Именно в анализе военных действий Коллинз совершает решительный шаг из микроситуационного анализа в историческую макросоциологию – вот почему, как уже отмечалось выше, «Насилие» сложно рассматривать как образец микросоциологического подхода в чистом виде. Во всех без исключения войнах фундаментальной реальностью «на земле» выступает конфронтационная напряженность/страх, которые испытывают люди, отправляющиеся в бой, и с той и с другой стороны. Поэтому усилия военачальников, прекрасно знавших об этой проблеме и без социологии, были направлены на появление таких организационных структур, которые могли бы снизить роль этого фактора в бою.
Например, в войнах Античности и раннего Нового времени наиболее эффективным решением было создание массовых пехотных формирований наподобие греческих фаланг, римских легионов или подразделений пикинеров и мушкетеров.

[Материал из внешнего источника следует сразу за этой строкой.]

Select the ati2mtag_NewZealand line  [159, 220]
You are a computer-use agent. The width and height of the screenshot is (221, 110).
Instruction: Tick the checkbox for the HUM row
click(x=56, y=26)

Солдаты лишаются в них индивидуальной инициативы, но способны предпринимать согласованные действия. Римляне одерживали убедительные победы над галлами и германцами не потому, что легионеры особенно эффективно использовали свои мечи и копья, а потому, что организация их войска значительно превосходила соперника, делавшего ставку на индивидуальные действия воинов-берсеркеров – немногочисленных «профессионалов насилия» своего времени. Сомкнутые боевые порядки европейских армий эпохи кремневых мушкетов удерживали солдат в строю, потому что позади стрелка нередко стоял унтер-офицер, прижимавший к его спине обнаженный клинок. Свою роль в эволюции организационных форм ведения войны сыграл и технологический фактор, один из важнейших в макросоциологическом анализе: с появлением казнозарядных винтовок и пулеметов европейские армии стали переходить к рассыпному строю, поскольку колонны, вступающие в бой маршем, стали слишком уязвимы для неприятеля. Но и формы организационного контроля стали более изощренными – заградотряды и военная полиция ограничивали возросшую степень индивидуальной самостоятельности солдата преимущественно полем боя. Попытки американских военных увеличить эффективность стрельбы после появления сенсационных для своего времени исследований Маршалла, как констатирует Коллинз, не стали панацеей, однако на помощь в итоге вновь пришли технологии: знаменитая формулировка Жана Бодрийяра «войны в Заливе не было» вполне адекватно отражает резко увеличившиеся к концу ХX века возможности почти бесконтактного ведения боевых действий. Ну а технологии в конечном счете едва ли заработают без адекватной организации – производства, внедрения, логистики и т. д.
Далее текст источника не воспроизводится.